The effect of renal disease on the disposition of Microgestin Fe 1.5/30 has not been evaluated. In premenopausal women with chronic renal failure undergoing peritoneal dialysis who received multiple doses of an oral contraceptive containing ethinyl estradiol and norethindrone, plasma ethinyl estradiol concentrations were higher and norethindrone concentrations were unchanged compared to concentrations in premenopausal women with normal renal function.

Hepatic Insufficiency

The effect of hepatic disease on the disposition of Microgestin Fe 1.5/30 has not been evaluated. However, ethinyl estradiol and norethindrone may be poorly metabolized in patients with impaired liver function.

Drug-Drug Interactions

Numerous drug-drug interactions have been reported for oral contraceptives. A summary of these is found under PRECAUTIONS, Drug Interactions.

How Supplied / Storage and Handling

Microgestin Fe 1.5/30 is available in dispensers (NDC 75907-081-28) each containing 21 yellow tablets and 7 brown tablets.
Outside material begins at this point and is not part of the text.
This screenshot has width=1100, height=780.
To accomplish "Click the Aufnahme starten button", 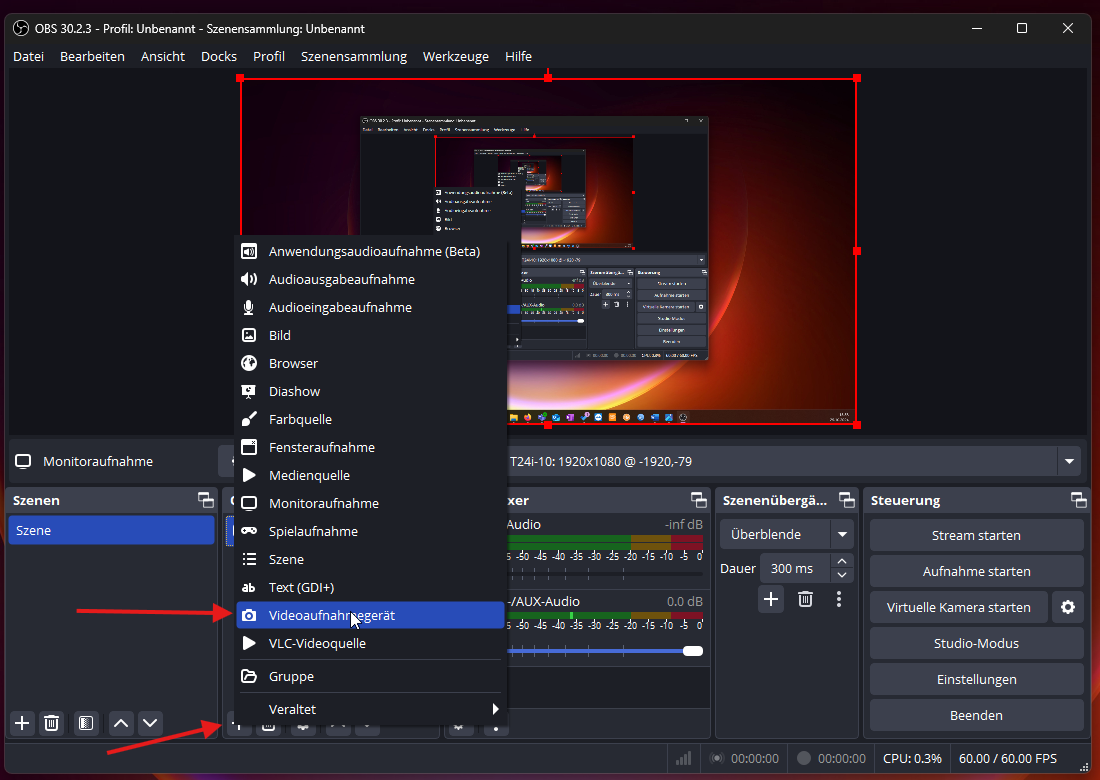I will click(x=976, y=571).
Each yellow, biconvex, round tablet debossed with “L3” on one side contains 1.5 mg of norethindrone acetate and 30 mcg of ethinyl estradiol.

Each brown, biconvex, round tablet debossed with “F” on one side and “N” on the other side contains 75 mg ferrous fumarate.

Microgestin Fe 1.5/30 Tablets are available in the following configurations:

Carton of 6 NDC 75907-081-62

Store at 20 ˚ C to 25 ˚ C (68 ˚ F to 77 ˚ F)[See USP Controlled Room Temperature].